* **Assignment**
Bring together all lines from the listing below that contain the string "icon".

* **Data supplied**

+++

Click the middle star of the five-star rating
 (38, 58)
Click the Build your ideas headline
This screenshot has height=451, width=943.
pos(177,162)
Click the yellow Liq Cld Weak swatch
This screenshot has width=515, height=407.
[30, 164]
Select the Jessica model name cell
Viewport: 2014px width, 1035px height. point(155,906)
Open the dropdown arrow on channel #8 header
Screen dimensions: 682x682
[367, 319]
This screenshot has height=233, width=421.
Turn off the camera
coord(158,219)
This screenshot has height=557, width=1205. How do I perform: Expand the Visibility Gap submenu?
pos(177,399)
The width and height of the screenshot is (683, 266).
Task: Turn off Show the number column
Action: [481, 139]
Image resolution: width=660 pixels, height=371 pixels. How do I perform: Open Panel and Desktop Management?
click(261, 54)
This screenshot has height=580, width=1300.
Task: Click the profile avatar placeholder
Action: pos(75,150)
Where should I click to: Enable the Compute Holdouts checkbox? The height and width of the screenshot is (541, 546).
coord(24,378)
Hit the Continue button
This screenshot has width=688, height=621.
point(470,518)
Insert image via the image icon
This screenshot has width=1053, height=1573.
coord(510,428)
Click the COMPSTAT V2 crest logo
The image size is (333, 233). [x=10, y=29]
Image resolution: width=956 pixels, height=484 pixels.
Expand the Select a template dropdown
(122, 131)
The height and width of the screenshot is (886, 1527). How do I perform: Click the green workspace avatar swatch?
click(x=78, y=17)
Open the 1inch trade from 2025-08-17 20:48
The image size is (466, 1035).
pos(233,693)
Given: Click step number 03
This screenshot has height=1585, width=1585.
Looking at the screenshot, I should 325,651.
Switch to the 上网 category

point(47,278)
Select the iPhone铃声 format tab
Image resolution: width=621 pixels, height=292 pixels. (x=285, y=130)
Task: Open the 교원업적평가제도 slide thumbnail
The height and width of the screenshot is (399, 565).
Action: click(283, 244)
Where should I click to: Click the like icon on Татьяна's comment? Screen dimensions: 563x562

+++

* **Solution to this problem**
Insert image via the image icon
Where should I click to: Click the like icon on Татьяна's comment? Screen dimensions: 563x562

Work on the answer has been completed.